Thursday, February 28, 2013
Bathing Beauty: Recipe
Thank goodness for marinades. I love them - I love the way meat soaks up the flavors of whatever it's bathing in and how several items can be mixed together to create a completely unique flavor-set. And when you can leave meat in its marinade for an extra long time, the result is out of this world. And thank goodness you can leave meat in a liquid bath for an extended time because otherwise I would have been serving pancakes for dinner tonight. You know - it's Thursday and I shop for food on the weekends. I don't like to freeze meats because they develop a funny taste and then defrosting them can cause the meat to become too watery and too mushy. So, I plan a meat for Sunday that I cook that day, a meat for Monday, a pasta and sauce of some kind for Tuesday but by Wednesday and Thursday, the week gets crazier and dinner can become a bit of a wild-card. I usually create a marinade on Tuesday night, place the meat in a zip bag and pour the liquid in. I seal up the bag, place it in another bag, give it a good shake and place it in the fridge. If I can make it (and "it" can be: chicken, pork, veal, beef or lamb in our house) on Wednesday great. If not, I don't stress because I know it will be cooked on Thursday and taste even better than it would have on Wednesday.

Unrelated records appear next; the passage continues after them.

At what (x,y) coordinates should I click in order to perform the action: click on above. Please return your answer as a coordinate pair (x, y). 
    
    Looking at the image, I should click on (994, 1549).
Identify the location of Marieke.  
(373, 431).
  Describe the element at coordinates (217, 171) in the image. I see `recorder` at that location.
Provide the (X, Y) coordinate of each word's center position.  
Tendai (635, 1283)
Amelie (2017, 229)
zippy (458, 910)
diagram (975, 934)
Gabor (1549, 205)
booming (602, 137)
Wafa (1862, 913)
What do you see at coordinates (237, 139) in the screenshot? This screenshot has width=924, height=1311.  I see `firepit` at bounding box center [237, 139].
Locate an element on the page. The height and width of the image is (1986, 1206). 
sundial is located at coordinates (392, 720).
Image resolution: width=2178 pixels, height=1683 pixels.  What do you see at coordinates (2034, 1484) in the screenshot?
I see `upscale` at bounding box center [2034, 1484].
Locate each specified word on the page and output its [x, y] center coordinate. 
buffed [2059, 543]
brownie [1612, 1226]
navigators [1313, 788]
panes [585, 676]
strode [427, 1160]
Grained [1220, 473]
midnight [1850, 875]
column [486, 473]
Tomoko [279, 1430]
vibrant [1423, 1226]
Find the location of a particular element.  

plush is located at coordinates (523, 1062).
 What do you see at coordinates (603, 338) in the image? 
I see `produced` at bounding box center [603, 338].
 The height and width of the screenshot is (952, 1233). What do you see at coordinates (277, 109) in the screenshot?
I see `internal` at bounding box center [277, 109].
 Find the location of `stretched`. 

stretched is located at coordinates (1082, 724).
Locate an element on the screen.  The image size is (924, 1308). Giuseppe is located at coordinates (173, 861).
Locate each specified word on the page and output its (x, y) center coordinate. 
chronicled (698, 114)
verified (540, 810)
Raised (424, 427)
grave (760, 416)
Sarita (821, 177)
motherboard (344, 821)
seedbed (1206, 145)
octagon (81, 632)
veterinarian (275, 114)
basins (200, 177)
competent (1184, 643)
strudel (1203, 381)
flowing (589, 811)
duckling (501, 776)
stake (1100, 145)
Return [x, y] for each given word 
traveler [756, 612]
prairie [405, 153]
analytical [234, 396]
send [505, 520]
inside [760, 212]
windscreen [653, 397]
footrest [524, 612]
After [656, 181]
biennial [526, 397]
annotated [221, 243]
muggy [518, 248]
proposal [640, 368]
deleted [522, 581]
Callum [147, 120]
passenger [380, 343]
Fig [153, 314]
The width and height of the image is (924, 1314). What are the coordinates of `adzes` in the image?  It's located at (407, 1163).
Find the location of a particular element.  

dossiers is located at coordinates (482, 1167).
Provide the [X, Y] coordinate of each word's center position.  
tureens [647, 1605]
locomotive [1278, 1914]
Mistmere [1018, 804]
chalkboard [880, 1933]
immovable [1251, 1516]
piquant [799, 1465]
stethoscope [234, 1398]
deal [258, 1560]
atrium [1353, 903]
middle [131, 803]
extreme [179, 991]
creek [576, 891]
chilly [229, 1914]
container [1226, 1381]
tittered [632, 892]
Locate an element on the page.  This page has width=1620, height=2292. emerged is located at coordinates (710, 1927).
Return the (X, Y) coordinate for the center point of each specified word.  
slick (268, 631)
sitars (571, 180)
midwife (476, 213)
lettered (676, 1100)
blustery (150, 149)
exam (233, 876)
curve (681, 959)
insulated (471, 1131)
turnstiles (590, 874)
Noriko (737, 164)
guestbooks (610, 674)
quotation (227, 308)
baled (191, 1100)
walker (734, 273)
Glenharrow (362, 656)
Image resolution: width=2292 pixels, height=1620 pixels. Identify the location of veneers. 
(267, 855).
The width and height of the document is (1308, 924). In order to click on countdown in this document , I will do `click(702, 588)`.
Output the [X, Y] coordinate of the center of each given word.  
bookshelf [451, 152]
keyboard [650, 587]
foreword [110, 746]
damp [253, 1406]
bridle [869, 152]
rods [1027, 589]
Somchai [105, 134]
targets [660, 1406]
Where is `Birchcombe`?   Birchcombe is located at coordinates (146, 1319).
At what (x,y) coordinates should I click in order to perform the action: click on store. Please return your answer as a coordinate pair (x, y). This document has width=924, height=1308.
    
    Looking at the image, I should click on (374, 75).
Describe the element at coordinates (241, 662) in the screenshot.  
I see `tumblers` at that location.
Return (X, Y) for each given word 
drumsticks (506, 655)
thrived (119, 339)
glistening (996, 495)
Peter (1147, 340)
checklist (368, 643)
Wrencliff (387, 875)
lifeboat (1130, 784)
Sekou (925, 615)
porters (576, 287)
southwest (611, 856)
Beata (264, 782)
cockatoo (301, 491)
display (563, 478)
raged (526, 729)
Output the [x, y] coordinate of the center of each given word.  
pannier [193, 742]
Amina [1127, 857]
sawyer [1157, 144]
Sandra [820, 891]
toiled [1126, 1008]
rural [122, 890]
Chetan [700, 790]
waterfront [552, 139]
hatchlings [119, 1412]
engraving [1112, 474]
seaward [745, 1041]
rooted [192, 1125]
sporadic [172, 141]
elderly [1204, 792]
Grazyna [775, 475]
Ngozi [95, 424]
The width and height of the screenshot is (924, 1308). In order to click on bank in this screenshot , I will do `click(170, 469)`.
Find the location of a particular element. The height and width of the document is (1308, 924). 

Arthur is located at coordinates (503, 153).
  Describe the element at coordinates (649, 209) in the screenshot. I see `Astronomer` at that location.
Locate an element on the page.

So all that to say: Dude! You Gotta Try this!! It was great! Delicious! Had everyone back for 3rds! And all finished within 15 minutes. I love dinner in a hurry - as long as I've thought it through. Otherwise, I'm staring into a near empty fridge wondering what on earth to do with five hungry people and no time. But this - try it. You'll be convinced that marinading meat is a must-have in your dinner repertoire!
This should be cooked outside on the grill but we made it indoors tonight, instead. Still a great choice for dinner.
Drunken Grilled Skirt Steak
1 1/4 lb. skirt steak
1/2 cup red wine (use whatever is open - this was made with a Merlot)
4 medium garlic cloves, peeled
Leaves from 2 medium sprigs of fresh Rosemary
Leaves from 4 medium sprigs of fresh Thyme
1 heaping tablespoon Dijon Mustard
2 tablespoons Kosher Salt
Combine all ingredients in a food processor, except for the beef. Puree well - unless garlic is completely minced. Place the steaks into a ziplock bag and pour the marinade into the bag. Seal, squeezing out the air. Place bag into another zip bag and shake well. Place in the fridge, at least overnight and up to 48 hours.
Preheat the broiler and prepare the broiler pan (line bottom with foil and spray the grill grate with non-stick spray). Place the steaks on top of the pan and place in the broiler close to the heat - about 6 minutes per side for beef that is about 1" thick. After 6 minutes, flip the meat and cook another 6 minutes. Remove from the heat and allow beef to stand for 3-4 minutes before slicing.
Serve with anything you like - couscous, sauteed mushrooms, creamed spinach and sliced pink grapefruit with Kalamata Olives (sprinkled lightly with white sugar) were our choices for sides tonight.